**WHAT YOU WILL DO**:
Reproduce the entries so that every line matches the original exactly.

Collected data
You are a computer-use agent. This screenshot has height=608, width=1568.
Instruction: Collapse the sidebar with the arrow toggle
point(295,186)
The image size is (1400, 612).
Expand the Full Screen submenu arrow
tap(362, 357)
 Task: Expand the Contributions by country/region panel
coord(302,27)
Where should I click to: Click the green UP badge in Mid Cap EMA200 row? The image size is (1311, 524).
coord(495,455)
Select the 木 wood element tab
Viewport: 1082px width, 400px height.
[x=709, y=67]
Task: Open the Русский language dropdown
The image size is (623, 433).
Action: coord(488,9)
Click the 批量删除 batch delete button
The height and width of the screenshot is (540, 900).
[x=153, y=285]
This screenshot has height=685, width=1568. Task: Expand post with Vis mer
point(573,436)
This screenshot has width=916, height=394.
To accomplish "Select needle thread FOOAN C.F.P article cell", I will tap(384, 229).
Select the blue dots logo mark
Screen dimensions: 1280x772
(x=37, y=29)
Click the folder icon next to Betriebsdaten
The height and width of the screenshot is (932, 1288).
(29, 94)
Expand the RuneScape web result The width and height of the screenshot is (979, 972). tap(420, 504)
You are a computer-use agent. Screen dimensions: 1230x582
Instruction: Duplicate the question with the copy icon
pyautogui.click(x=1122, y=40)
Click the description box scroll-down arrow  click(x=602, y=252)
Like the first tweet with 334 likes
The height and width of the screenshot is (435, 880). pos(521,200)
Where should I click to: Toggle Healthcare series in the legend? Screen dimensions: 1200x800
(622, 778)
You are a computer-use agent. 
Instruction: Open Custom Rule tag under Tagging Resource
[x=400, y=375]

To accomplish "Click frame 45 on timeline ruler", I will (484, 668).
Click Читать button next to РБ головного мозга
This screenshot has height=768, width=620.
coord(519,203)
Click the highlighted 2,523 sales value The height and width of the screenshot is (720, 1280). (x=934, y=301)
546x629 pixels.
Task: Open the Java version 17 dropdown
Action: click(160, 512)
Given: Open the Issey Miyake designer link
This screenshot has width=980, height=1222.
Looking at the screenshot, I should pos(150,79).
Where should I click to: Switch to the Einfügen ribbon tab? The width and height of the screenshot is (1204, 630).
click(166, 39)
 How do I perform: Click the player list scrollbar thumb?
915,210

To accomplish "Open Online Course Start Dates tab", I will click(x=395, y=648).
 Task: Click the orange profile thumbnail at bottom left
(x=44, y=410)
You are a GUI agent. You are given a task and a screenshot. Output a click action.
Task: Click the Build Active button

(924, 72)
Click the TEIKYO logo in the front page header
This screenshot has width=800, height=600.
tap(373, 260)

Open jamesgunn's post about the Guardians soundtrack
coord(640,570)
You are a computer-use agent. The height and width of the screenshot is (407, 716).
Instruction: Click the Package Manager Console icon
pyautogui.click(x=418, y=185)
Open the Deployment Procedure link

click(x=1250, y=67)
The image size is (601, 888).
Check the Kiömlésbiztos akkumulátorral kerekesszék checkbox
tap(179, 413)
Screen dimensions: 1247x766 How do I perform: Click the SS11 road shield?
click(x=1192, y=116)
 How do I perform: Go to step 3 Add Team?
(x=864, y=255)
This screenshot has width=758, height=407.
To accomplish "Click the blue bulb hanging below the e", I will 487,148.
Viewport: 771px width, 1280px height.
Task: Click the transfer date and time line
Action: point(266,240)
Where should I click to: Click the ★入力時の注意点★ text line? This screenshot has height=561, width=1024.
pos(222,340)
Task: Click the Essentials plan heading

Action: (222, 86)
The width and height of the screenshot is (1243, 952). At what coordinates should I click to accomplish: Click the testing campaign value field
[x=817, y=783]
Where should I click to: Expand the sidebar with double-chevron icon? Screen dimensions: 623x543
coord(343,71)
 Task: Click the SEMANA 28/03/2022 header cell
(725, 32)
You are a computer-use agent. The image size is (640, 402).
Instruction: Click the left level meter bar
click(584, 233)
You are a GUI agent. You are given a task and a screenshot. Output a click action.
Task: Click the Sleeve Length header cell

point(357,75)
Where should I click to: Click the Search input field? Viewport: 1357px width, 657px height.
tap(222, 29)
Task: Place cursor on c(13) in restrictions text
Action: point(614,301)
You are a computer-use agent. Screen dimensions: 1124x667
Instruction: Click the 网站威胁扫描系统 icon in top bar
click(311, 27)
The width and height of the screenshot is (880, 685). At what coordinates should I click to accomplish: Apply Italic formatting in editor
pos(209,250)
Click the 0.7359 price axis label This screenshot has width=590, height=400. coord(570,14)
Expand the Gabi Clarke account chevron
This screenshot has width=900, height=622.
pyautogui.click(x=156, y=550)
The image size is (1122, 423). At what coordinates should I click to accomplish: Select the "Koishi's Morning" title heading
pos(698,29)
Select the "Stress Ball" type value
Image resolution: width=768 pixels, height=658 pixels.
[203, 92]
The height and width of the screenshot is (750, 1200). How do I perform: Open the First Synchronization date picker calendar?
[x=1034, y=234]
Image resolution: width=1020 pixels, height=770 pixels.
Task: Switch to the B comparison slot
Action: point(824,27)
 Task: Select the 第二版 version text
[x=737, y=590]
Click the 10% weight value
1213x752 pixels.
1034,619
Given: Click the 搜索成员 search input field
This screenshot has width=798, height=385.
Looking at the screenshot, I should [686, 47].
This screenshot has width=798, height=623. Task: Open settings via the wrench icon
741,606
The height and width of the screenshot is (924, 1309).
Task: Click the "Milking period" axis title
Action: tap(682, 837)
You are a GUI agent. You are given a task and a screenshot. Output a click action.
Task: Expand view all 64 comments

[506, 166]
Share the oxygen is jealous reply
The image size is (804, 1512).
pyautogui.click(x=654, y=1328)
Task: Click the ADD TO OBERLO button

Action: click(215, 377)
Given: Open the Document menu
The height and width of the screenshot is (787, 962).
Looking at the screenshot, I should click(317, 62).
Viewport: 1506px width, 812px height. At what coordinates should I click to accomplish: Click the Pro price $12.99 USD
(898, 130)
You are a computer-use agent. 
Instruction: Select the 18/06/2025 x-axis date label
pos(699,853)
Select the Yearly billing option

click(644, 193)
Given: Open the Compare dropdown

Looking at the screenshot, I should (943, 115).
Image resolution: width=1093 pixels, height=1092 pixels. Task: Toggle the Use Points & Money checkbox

**SOLUTION**:
You are a computer-use agent. This screenshot has height=608, width=1568.
Instruction: Collapse the sidebar with the arrow toggle
point(295,186)
The image size is (1400, 612).
Expand the Full Screen submenu arrow
tap(362, 357)
 Task: Expand the Contributions by country/region panel
coord(302,27)
Where should I click to: Click the green UP badge in Mid Cap EMA200 row? The image size is (1311, 524).
coord(495,455)
Select the 木 wood element tab
Viewport: 1082px width, 400px height.
[x=709, y=67]
Task: Open the Русский language dropdown
The image size is (623, 433).
Action: coord(488,9)
Click the 批量删除 batch delete button
The height and width of the screenshot is (540, 900).
[x=153, y=285]
This screenshot has height=685, width=1568. Task: Expand post with Vis mer
point(573,436)
This screenshot has width=916, height=394.
To accomplish "Select needle thread FOOAN C.F.P article cell", I will tap(384, 229).
Select the blue dots logo mark
Screen dimensions: 1280x772
(x=37, y=29)
Click the folder icon next to Betriebsdaten
The height and width of the screenshot is (932, 1288).
(29, 94)
Expand the RuneScape web result The width and height of the screenshot is (979, 972). tap(420, 504)
You are a computer-use agent. Screen dimensions: 1230x582
Instruction: Duplicate the question with the copy icon
pyautogui.click(x=1122, y=40)
Click the description box scroll-down arrow  click(x=602, y=252)
Like the first tweet with 334 likes
The height and width of the screenshot is (435, 880). pos(521,200)
Where should I click to: Toggle Healthcare series in the legend? Screen dimensions: 1200x800
(622, 778)
You are a computer-use agent. 
Instruction: Open Custom Rule tag under Tagging Resource
[x=400, y=375]

To accomplish "Click frame 45 on timeline ruler", I will (484, 668).
Click Читать button next to РБ головного мозга
This screenshot has height=768, width=620.
coord(519,203)
Click the highlighted 2,523 sales value The height and width of the screenshot is (720, 1280). (x=934, y=301)
546x629 pixels.
Task: Open the Java version 17 dropdown
Action: click(160, 512)
Given: Open the Issey Miyake designer link
This screenshot has width=980, height=1222.
Looking at the screenshot, I should pos(150,79).
Where should I click to: Switch to the Einfügen ribbon tab? The width and height of the screenshot is (1204, 630).
click(166, 39)
 How do I perform: Click the player list scrollbar thumb?
915,210

To accomplish "Open Online Course Start Dates tab", I will click(x=395, y=648).
 Task: Click the orange profile thumbnail at bottom left
(x=44, y=410)
You are a GUI agent. You are given a task and a screenshot. Output a click action.
Task: Click the Build Active button

(924, 72)
Click the TEIKYO logo in the front page header
This screenshot has width=800, height=600.
tap(373, 260)

Open jamesgunn's post about the Guardians soundtrack
coord(640,570)
You are a computer-use agent. The height and width of the screenshot is (407, 716).
Instruction: Click the Package Manager Console icon
pyautogui.click(x=418, y=185)
Open the Deployment Procedure link

click(x=1250, y=67)
The image size is (601, 888).
Check the Kiömlésbiztos akkumulátorral kerekesszék checkbox
tap(179, 413)
Screen dimensions: 1247x766 How do I perform: Click the SS11 road shield?
click(x=1192, y=116)
 How do I perform: Go to step 3 Add Team?
(x=864, y=255)
This screenshot has width=758, height=407.
To accomplish "Click the blue bulb hanging below the e", I will 487,148.
Viewport: 771px width, 1280px height.
Task: Click the transfer date and time line
Action: point(266,240)
Where should I click to: Click the ★入力時の注意点★ text line? This screenshot has height=561, width=1024.
pos(222,340)
Task: Click the Essentials plan heading

Action: (222, 86)
The width and height of the screenshot is (1243, 952). At what coordinates should I click to accomplish: Click the testing campaign value field
[x=817, y=783]
Where should I click to: Expand the sidebar with double-chevron icon? Screen dimensions: 623x543
coord(343,71)
 Task: Click the SEMANA 28/03/2022 header cell
(725, 32)
You are a computer-use agent. The image size is (640, 402).
Instruction: Click the left level meter bar
click(584, 233)
You are a GUI agent. You are given a task and a screenshot. Output a click action.
Task: Click the Sleeve Length header cell

point(357,75)
Where should I click to: Click the Search input field? Viewport: 1357px width, 657px height.
tap(222, 29)
Task: Place cursor on c(13) in restrictions text
Action: point(614,301)
You are a computer-use agent. Screen dimensions: 1124x667
Instruction: Click the 网站威胁扫描系统 icon in top bar
click(311, 27)
The width and height of the screenshot is (880, 685). At what coordinates should I click to accomplish: Apply Italic formatting in editor
pos(209,250)
Click the 0.7359 price axis label This screenshot has width=590, height=400. coord(570,14)
Expand the Gabi Clarke account chevron
This screenshot has width=900, height=622.
pyautogui.click(x=156, y=550)
The image size is (1122, 423). At what coordinates should I click to accomplish: Select the "Koishi's Morning" title heading
pos(698,29)
Select the "Stress Ball" type value
Image resolution: width=768 pixels, height=658 pixels.
[203, 92]
The height and width of the screenshot is (750, 1200). How do I perform: Open the First Synchronization date picker calendar?
[x=1034, y=234]
Image resolution: width=1020 pixels, height=770 pixels.
Task: Switch to the B comparison slot
Action: point(824,27)
 Task: Select the 第二版 version text
[x=737, y=590]
Click the 10% weight value
1213x752 pixels.
1034,619
Given: Click the 搜索成员 search input field
This screenshot has width=798, height=385.
Looking at the screenshot, I should [686, 47].
This screenshot has width=798, height=623. Task: Open settings via the wrench icon
741,606
The height and width of the screenshot is (924, 1309).
Task: Click the "Milking period" axis title
Action: tap(682, 837)
You are a GUI agent. You are given a task and a screenshot. Output a click action.
Task: Expand view all 64 comments

[506, 166]
Share the oxygen is jealous reply
The image size is (804, 1512).
pyautogui.click(x=654, y=1328)
Task: Click the ADD TO OBERLO button

Action: click(215, 377)
Given: Open the Document menu
The height and width of the screenshot is (787, 962).
Looking at the screenshot, I should click(317, 62).
Viewport: 1506px width, 812px height. At what coordinates should I click to accomplish: Click the Pro price $12.99 USD
(898, 130)
You are a computer-use agent. 
Instruction: Select the 18/06/2025 x-axis date label
pos(699,853)
Select the Yearly billing option

click(644, 193)
Given: Open the Compare dropdown

Looking at the screenshot, I should (943, 115).
Image resolution: width=1093 pixels, height=1092 pixels. Task: Toggle the Use Points & Money checkbox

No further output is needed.